Ainsi que don Miguel l'avait prévu, on atteignit le gué del Rubio quelques minutes avant le coucher du soleil.
Nous expliquerons ici en quelques mots de quelle façon campent les caravanes dans le désert; cette description est indispensable pour que le lecteur puisse comprendre comment il est facile de sortir et de rentrer dans le camp sans être aperçu.
La cuadrilla, en sus de ses mules de charge, conduisait avec elle une quinzaine de wagons chargés de marchandises; lorsque l'endroit du campement était choisi, les quinze wagons étaient disposés en carré à la distance de trente-cinq pieds l'un de l'autre; dans les intervalles étaient placés six ou huit hommes qui allumaient un feu autour duquel ils se groupaient pour cuisiner, manger, causer et dormir. Les chevaux étaient placés au centre du carré, non loin de la tente mystérieuse qui marquait juste le milieu du camp. Chaque cheval avait le pied hors montoir avec le pied correspondant de derrière attachés à une corde longue de vingt pouces. Nous ferons remarquer que bien qu'un cheval entravé de cette façon se trouve d'abord fort gêné, bientôt il s'accoutume suffisamment pour pouvoir marcher lentement. Du reste, cette mesure toute de prudence est prise afin que les bêtes ne s'éloignent pas et ne soient point enlevées par les Indiens. Deux chevaux sont toujours entravés ensemble, un qui a les pieds attachés, et l'autre retenu seulement par une longe, et qui en cas d'alarme piaffe et galope autour de son compagnon qui lui sert pour ainsi dire de pivot.

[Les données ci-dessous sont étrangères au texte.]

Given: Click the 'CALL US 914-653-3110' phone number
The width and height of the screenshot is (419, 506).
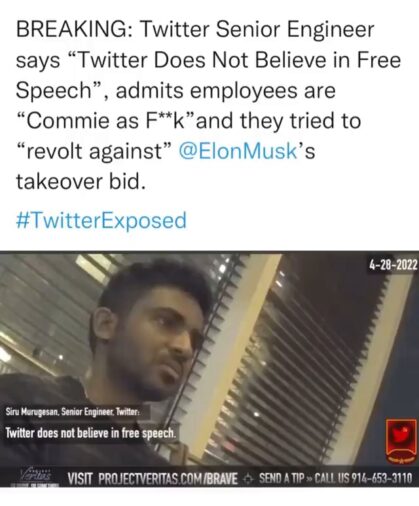Looking at the screenshot, I should coord(364,479).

L'espace laissé libre par les wagons était rempli par des fascines, des arbres empilés les uns sur les autres, et les ballots des mules.
Rien n'est plus singulier que l'aspect d'un de ces campements d'aventuriers dans la prairie. Les feux sont entourés de groupes pittoresques, assis, penchés ou debout, les uns cuisinant, d'autres raccommodant leurs habits ou les harnais des chevaux, d'autres fourbissant leurs armes; par intervalles, du sein de ces groupes s'élèvent des éclats de rire qui annoncent que les contes joyeux font gaiement la ronde, et qu'en devisant on cherche à oublier les fatigues du jour et à se préparer à celles du lendemain.
Puis, pour compléter le tableau, de distance en distance devant les retranchements les sentinelles calmes et droites, appuyées sur leurs riffles.
Ainsi que nous l'avons dit, au centre s'élève la tente du chef gardée par un factionnaire qui surveille en même temps les chevaux.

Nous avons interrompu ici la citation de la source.